University of California, San Francisco San Francisco, CA, United States
Disclosure: Disclosure information not submitted.
Lindsay Jacobsohn1, Catherine Nasrallah2, Cammie Young3, Gabriela Schmajuk4 and Jinoos Yazdany5, 1University of California, San Francisco, San Francisco, CA, 2UCSF, San Francisco, 3University of California San Francisco, San Francisco, CA, 4UCSF / SFVA, San Francisco, CA, 5UCSF, San Francisco, CA
Background/Purpose: Collection and use of rheumatoid arthritis (RA) disease activity and functional status outcome measures facilitates treating-to-target and shared decision-making. Although guidelines recommend regular use of these measures and most rheumatologists agree on their value, implementation in a busy clinical practice can be challenging. Indeed, collection of these measures varies widely in RISE registry practices. In this study, we used the Consolidated Framework for Implementation Research (CFIR) as an evaluation framework to study practices that reliably collect RA measures.
Methods: We used purposive sampling among RISE practices with a high proportion of patients with documented RA outcome measures (top quartile across all RISE practices). Because academic medical centers (AMCs) are under-represented in RISE, we also sampled several high-performing AMCs. A rheumatologist and key staff from each practice involved in RA measure collection were invited for a group interview. A semi-structured interview guide was developed using concepts from the CFIR framework. Recorded interviews were transcribed, and deductive and inductive thematic analysis was used to identify key themes. We organized themes and sub-themes into components within CFIR domains.

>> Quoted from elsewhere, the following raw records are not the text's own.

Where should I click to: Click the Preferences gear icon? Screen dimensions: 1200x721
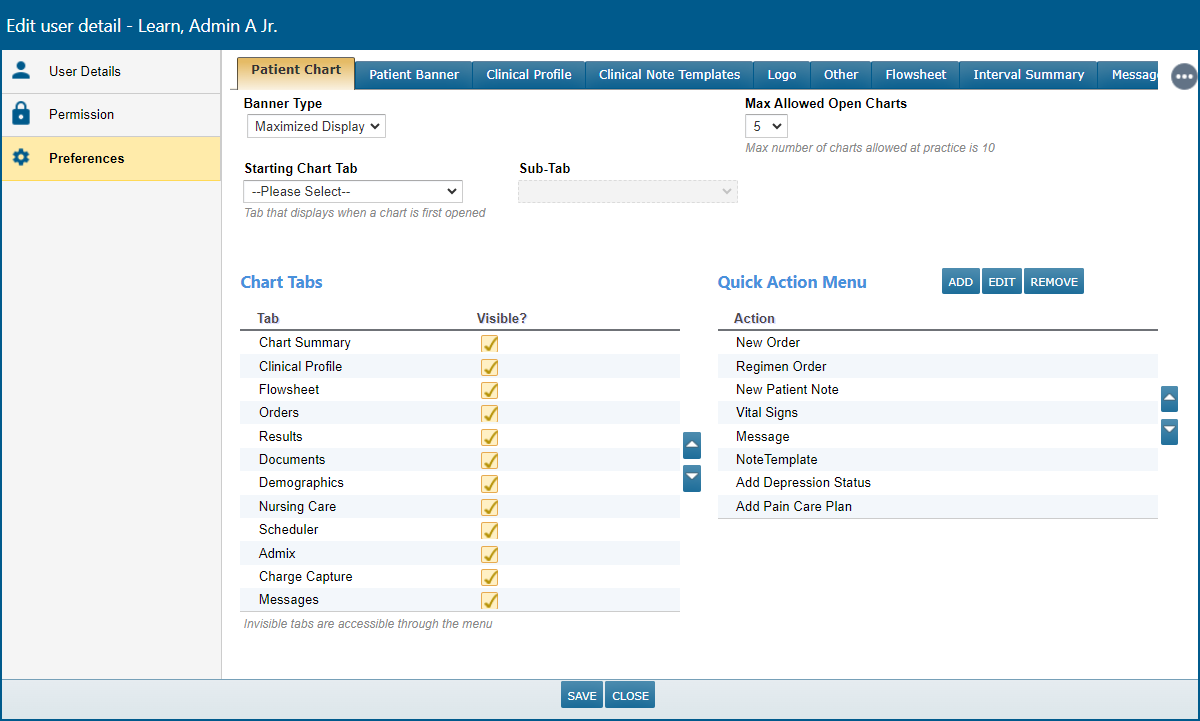[22, 158]
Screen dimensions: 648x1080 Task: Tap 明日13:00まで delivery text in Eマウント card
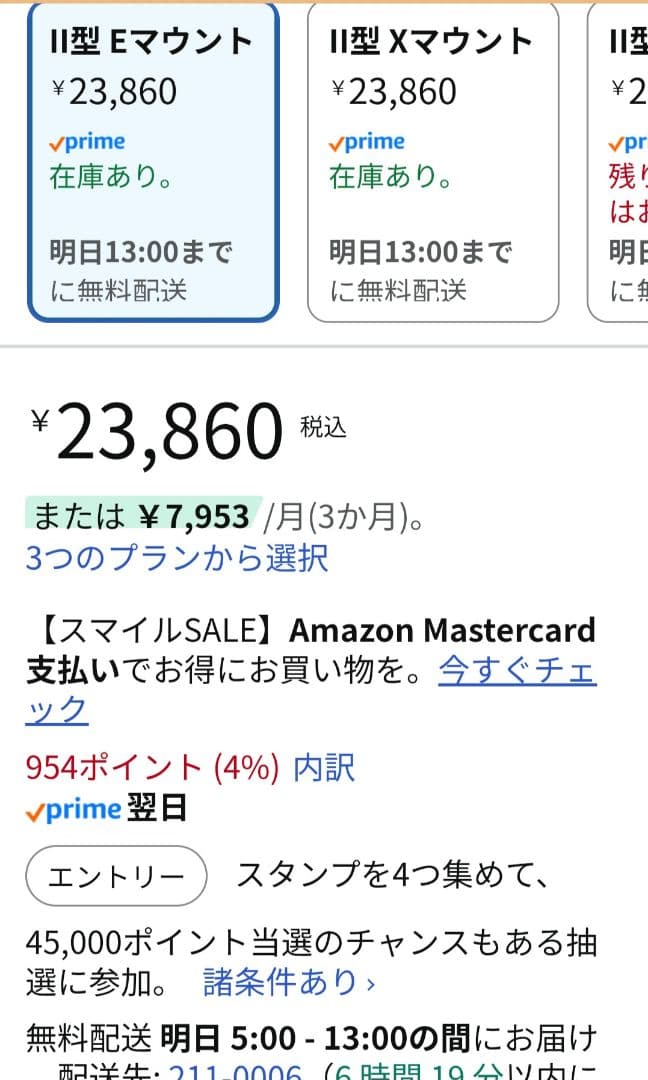[141, 250]
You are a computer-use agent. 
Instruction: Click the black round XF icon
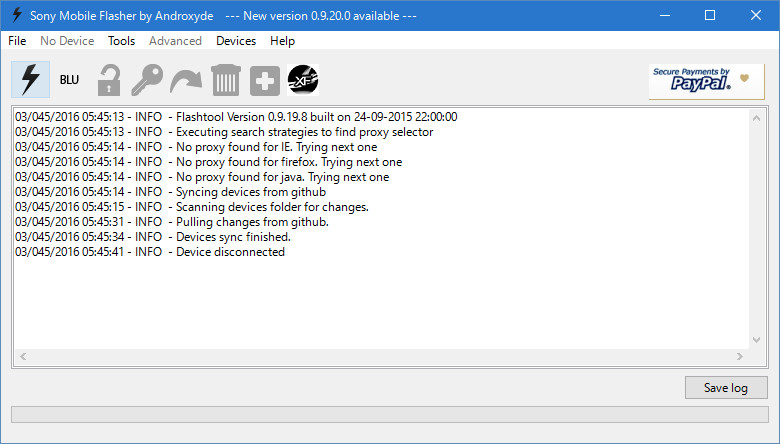[x=303, y=80]
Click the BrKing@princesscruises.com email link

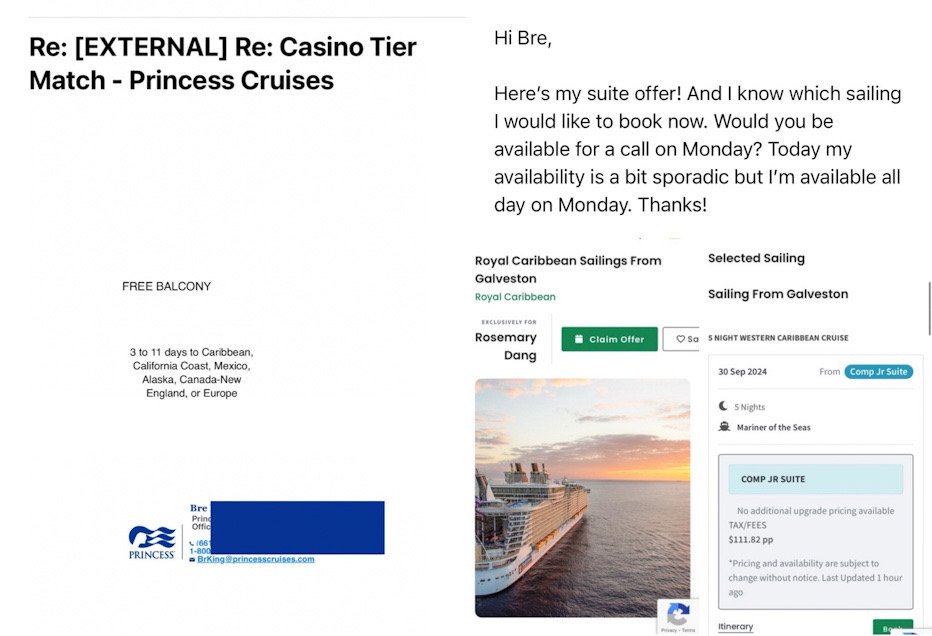tap(256, 559)
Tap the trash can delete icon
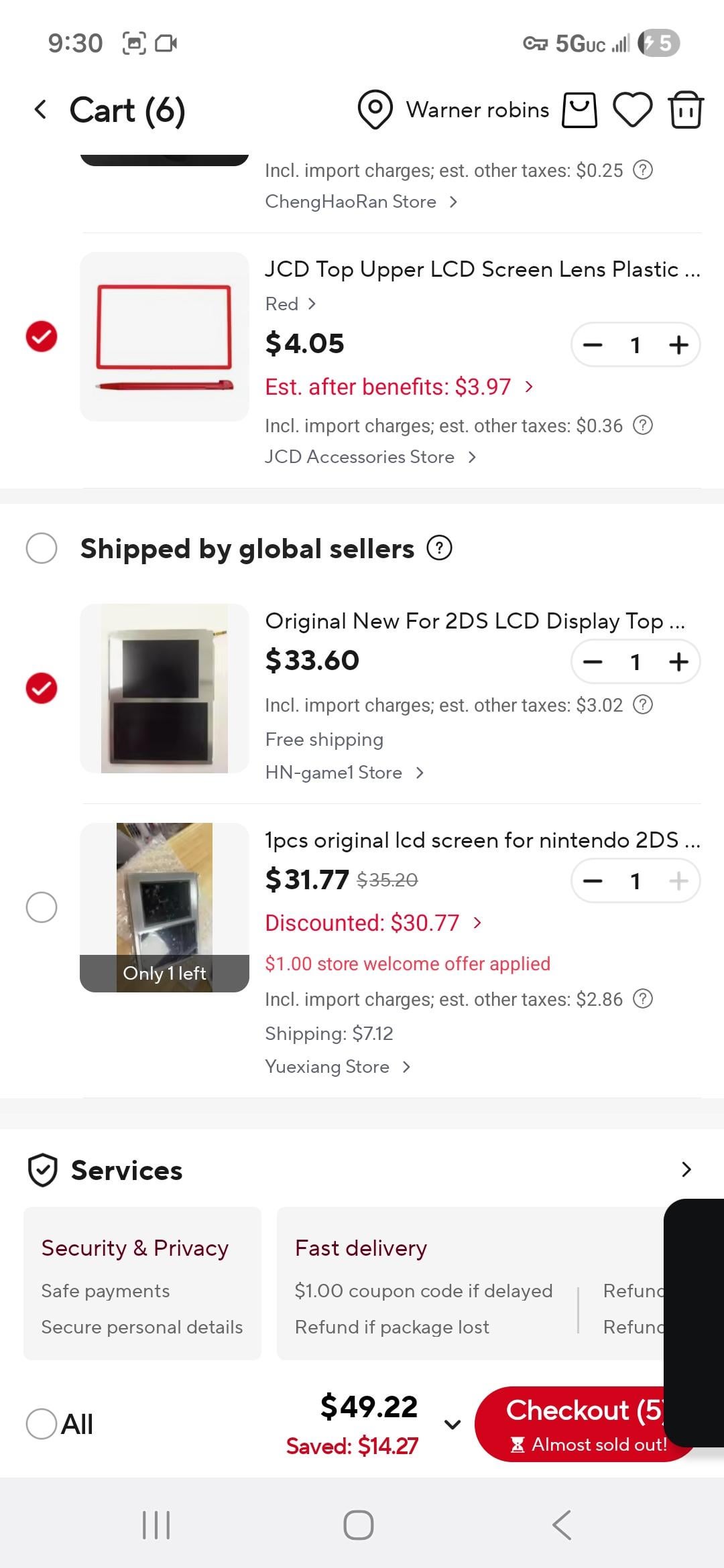Viewport: 724px width, 1568px height. click(x=685, y=110)
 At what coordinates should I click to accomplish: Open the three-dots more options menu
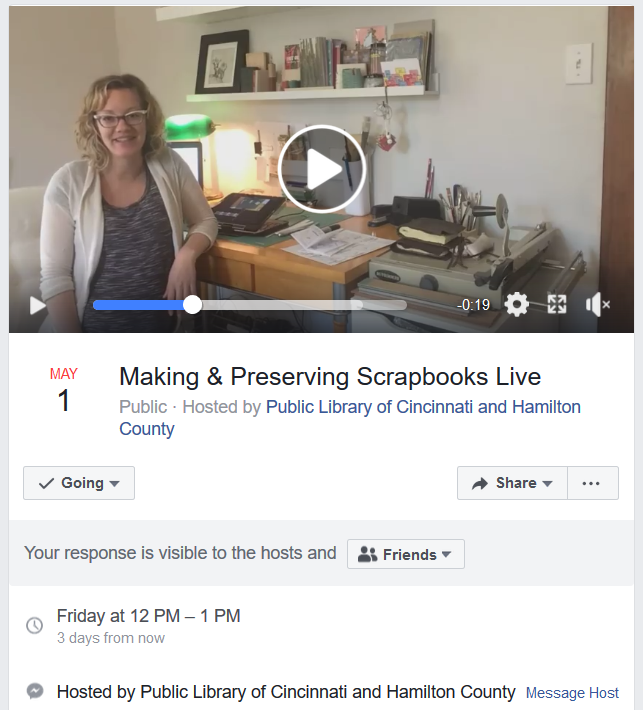593,483
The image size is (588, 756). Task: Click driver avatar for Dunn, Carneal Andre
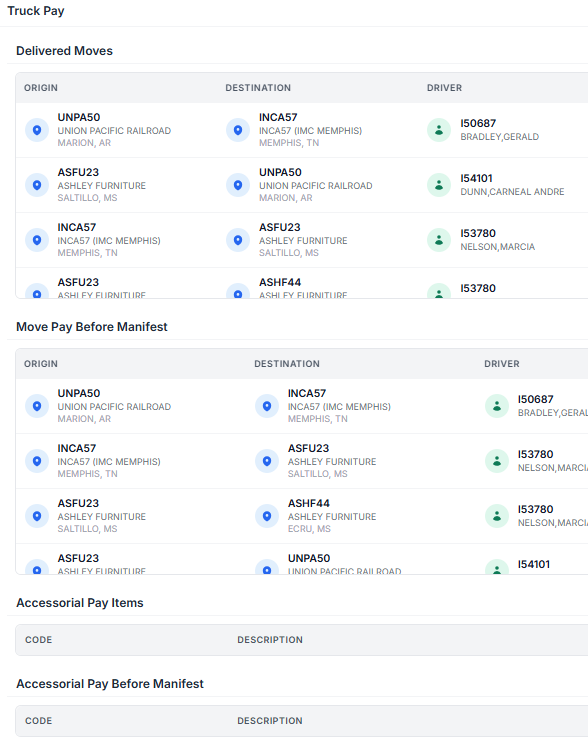[439, 185]
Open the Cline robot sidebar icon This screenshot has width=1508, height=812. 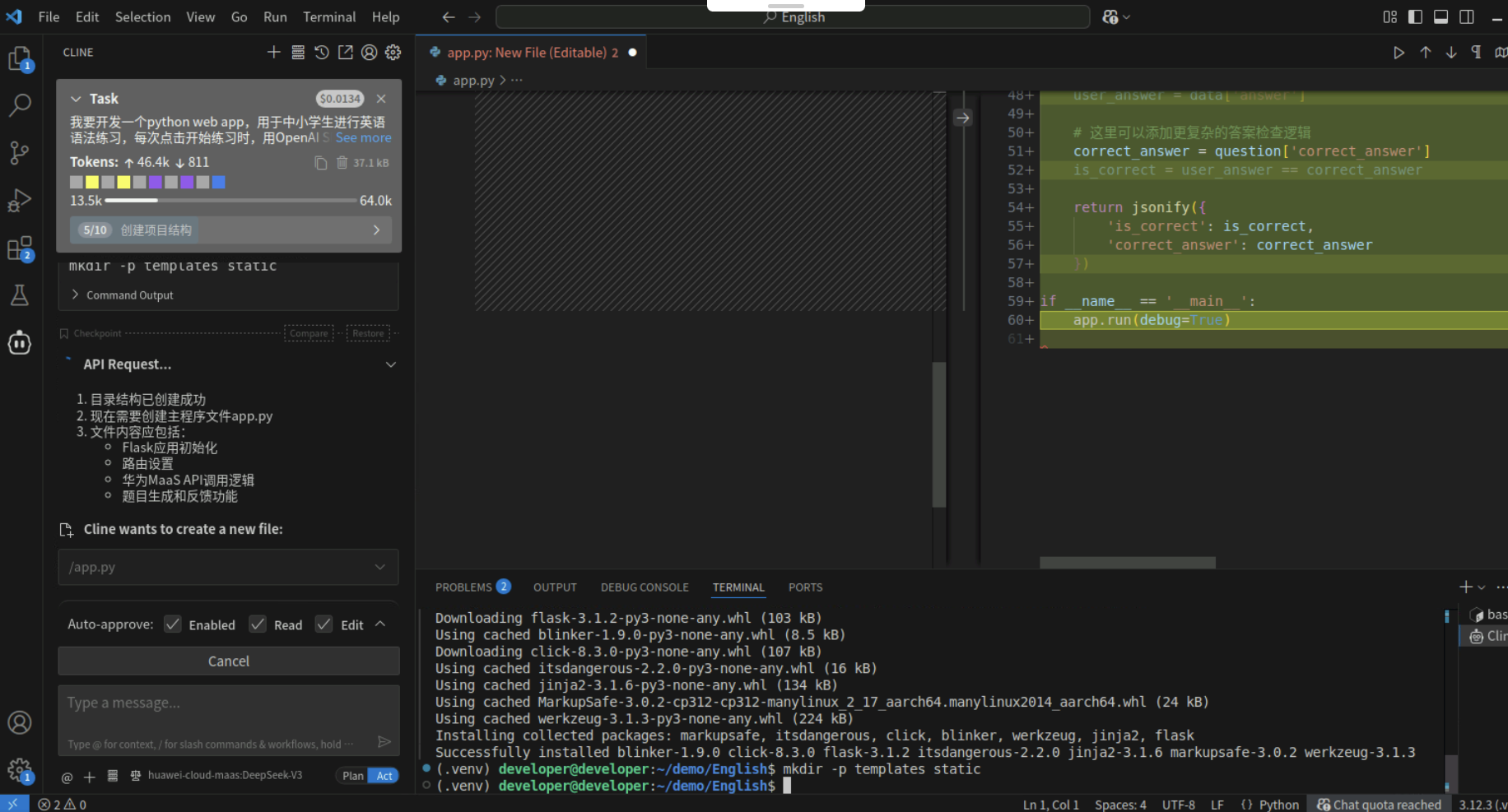point(19,343)
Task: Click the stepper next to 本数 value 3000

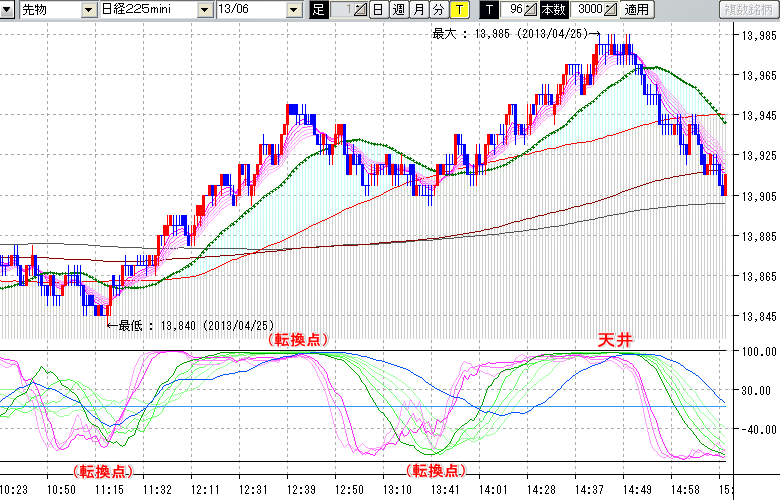Action: pos(611,10)
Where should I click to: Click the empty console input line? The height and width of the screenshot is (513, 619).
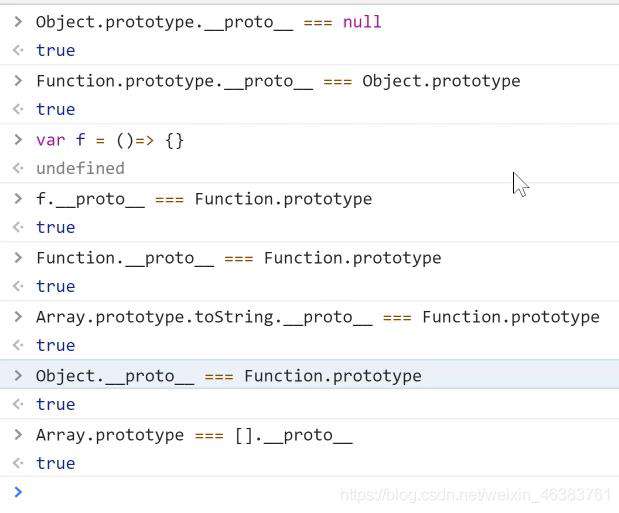coord(310,492)
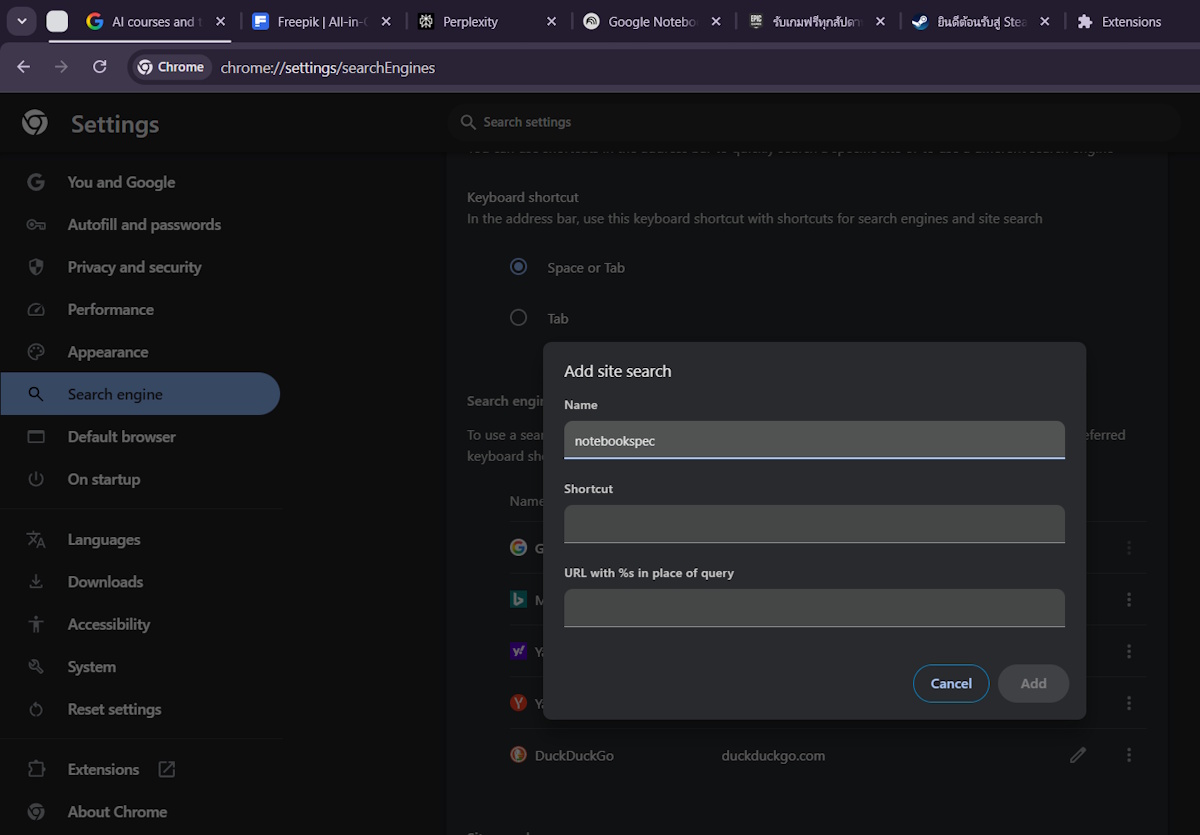This screenshot has width=1200, height=835.
Task: Click the Appearance palette icon
Action: pos(36,352)

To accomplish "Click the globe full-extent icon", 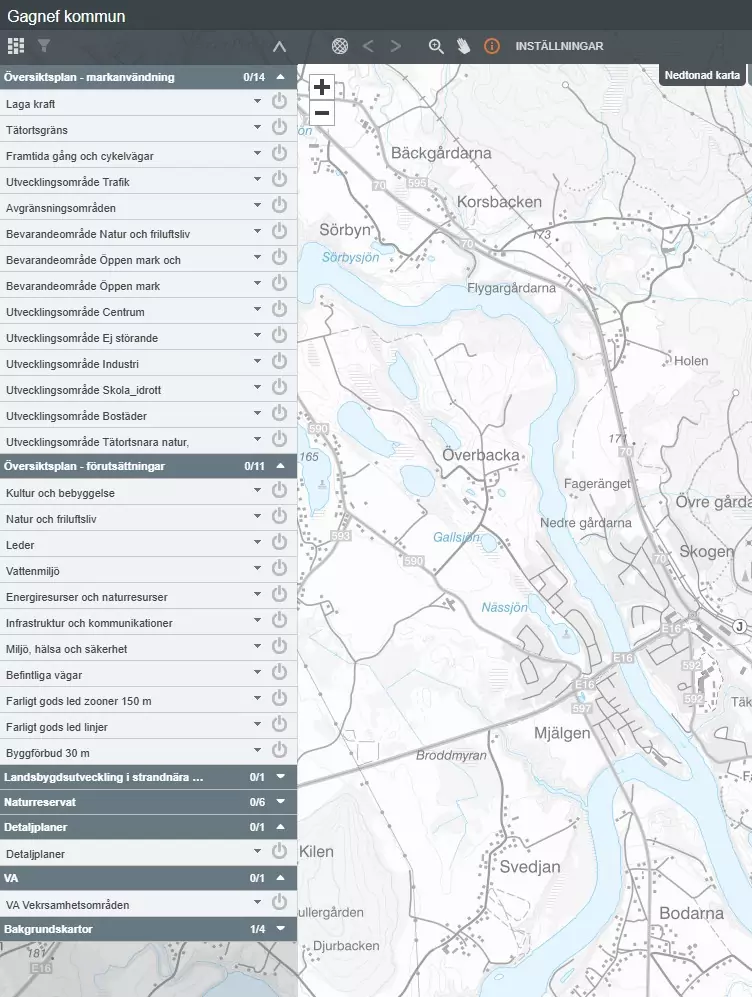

Results: We conducted 29 interviews across 10 RISE practices and 5 AMCs (16 rheumatologists, 6 medical assistants, 5 practice managers, 1 nurse practitioner, and 1 IT specialist). Common themes in successful implementation of RA measure collection were discussed by participants in the following CFIR domains (Table 1): 1) Process: practices had clearly defined workflows for collecting RA outcomes and well-defined roles for staff and physicians in collecting RA measure information (Figure 1); 2) Intervention: practices tailored RA measure collection procedures to their clinical context, employing everything from simple paper forms to digital applications supplied by an outside vendor or within the EHR; 3) Characteristics of individuals: nearly all participants emphasized that clinic culture was important to their success. The idea of "checks and balances," or ensuring multiple staff members are responsible for collection of RA measures, was common; 4) Inner setting: capacity for rapid adjustments to workflows was common, with many practices reporting the ability to implement changes quickly as needed; 5) Outer setting: although external quality reporting programs necessitated measure collection, most respondents relayed that this was rarely the primary driver of their performance. Instead, rheumatologists felt motivated to provide high quality, evidence-based care to patients. Despite their success in collecting RA measures, respondents also identified a number of challenges (Table 2).
Conclusion: Rheumatology practices that successfully collect RA measures reported having well-defined workflows, a culture of accountability, and being motivated by patients and evidence as opposed to external factors such as pay-for performance programs. Next steps include using these qualitative findings to build a quality improvement toolkit to disseminate to rheumatology practices nationwide.
Disclosures: L. Jacobsohn, None; C. Nasrallah, None; C. Young, None; G. Schmajuk, None; J. Yazdany, AstraZeneca, Gilead, Bristol-Myers Squibb(BMS), Aurinia, Astra Zeneca, Pfizer.